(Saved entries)

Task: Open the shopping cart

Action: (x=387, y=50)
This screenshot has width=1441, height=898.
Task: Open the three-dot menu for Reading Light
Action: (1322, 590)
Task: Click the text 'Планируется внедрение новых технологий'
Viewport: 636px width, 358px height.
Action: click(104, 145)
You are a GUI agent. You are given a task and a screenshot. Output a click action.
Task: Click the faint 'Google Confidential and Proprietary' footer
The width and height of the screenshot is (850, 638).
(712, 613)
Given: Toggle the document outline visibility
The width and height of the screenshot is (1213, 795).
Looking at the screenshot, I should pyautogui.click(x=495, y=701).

--

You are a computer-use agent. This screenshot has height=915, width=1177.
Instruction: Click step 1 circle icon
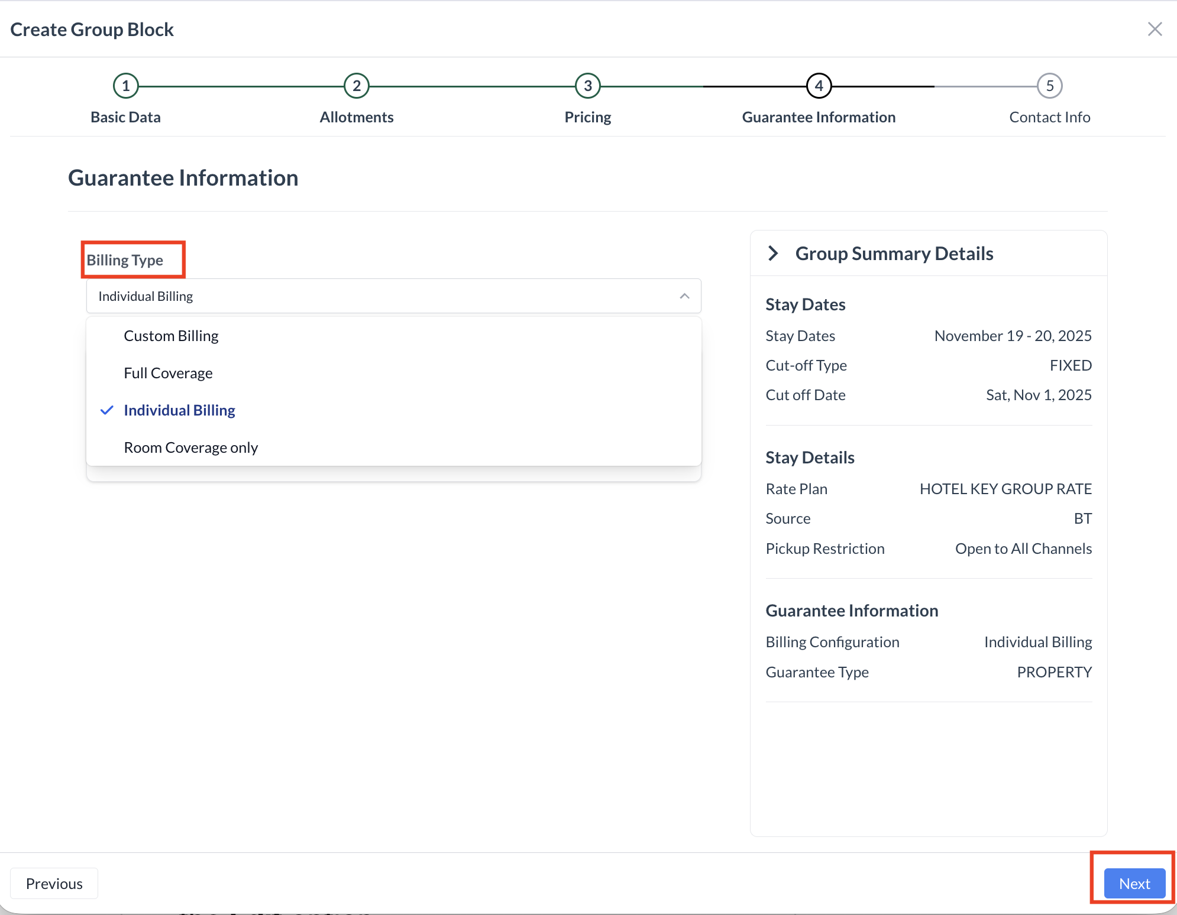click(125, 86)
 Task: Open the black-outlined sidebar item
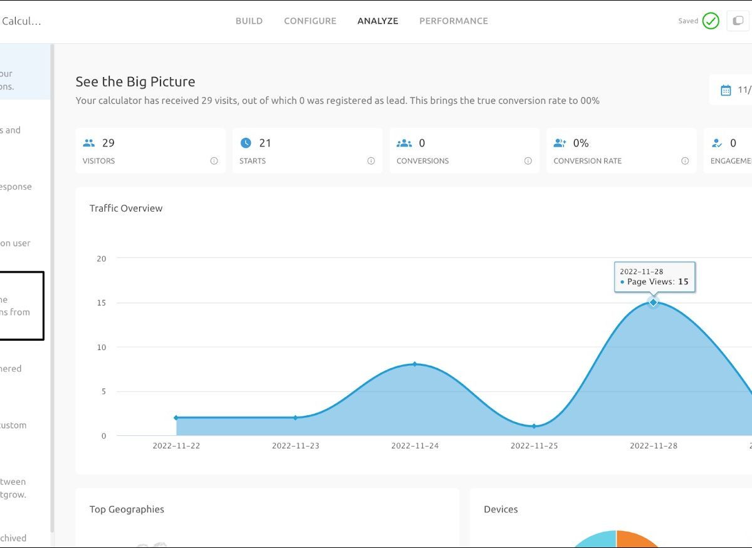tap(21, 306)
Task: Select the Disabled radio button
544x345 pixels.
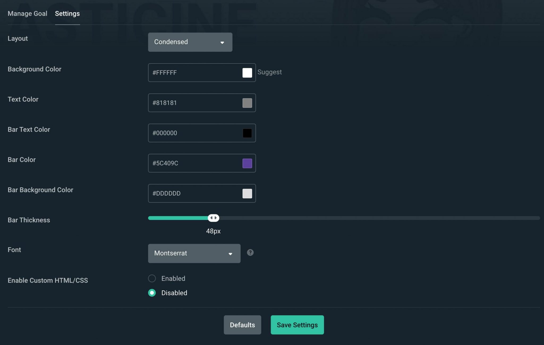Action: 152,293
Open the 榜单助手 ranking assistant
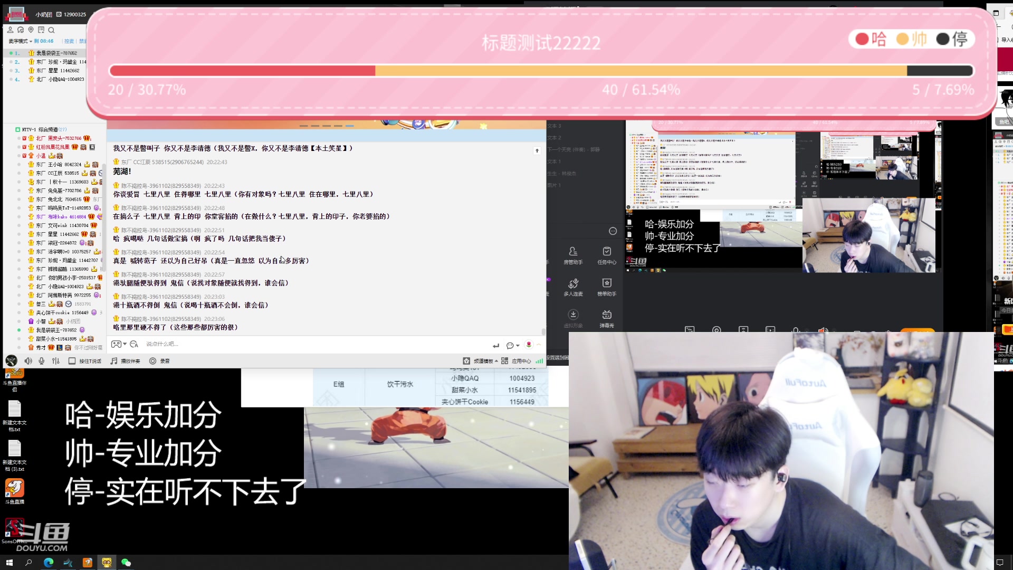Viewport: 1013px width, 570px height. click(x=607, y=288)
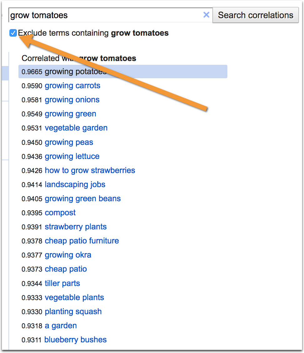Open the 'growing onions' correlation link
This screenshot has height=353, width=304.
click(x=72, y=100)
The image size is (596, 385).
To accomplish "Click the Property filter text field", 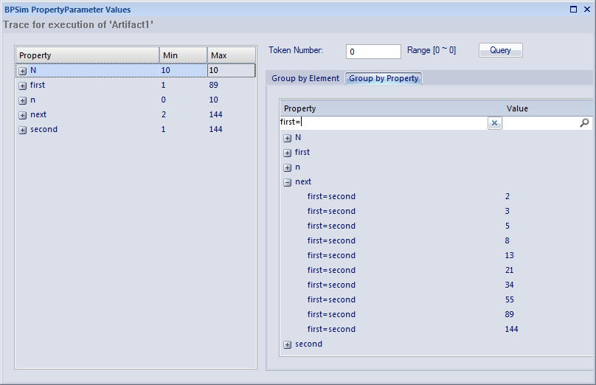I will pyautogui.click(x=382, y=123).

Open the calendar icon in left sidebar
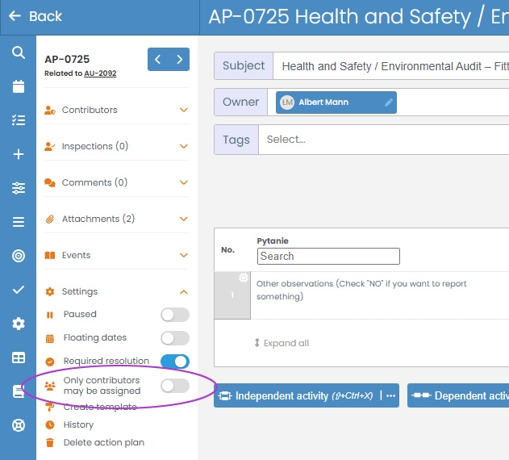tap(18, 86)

--

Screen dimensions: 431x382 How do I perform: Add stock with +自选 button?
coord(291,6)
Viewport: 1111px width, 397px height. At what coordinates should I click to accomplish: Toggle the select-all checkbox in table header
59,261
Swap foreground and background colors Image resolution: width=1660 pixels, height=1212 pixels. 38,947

§ **PROBLEM DETAILS**:
Copy the rows above exactly, starting at the line containing "Task: Open the shopping cart" and ending at the line containing "Looking at the", both included.

§ **WRITTEN REPLY**:
Task: Open the shopping cart

Action: (x=387, y=50)
This screenshot has width=1441, height=898.
Task: Open the three-dot menu for Reading Light
Action: (1322, 590)
Task: Click the text 'Планируется внедрение новых технологий'
Viewport: 636px width, 358px height.
Action: click(104, 145)
You are a GUI agent. You are given a task and a screenshot. Output a click action.
Task: Click the faint 'Google Confidential and Proprietary' footer
The width and height of the screenshot is (850, 638).
(712, 613)
Given: Toggle the document outline visibility
The width and height of the screenshot is (1213, 795).
Looking at the screenshot, I should pyautogui.click(x=495, y=701).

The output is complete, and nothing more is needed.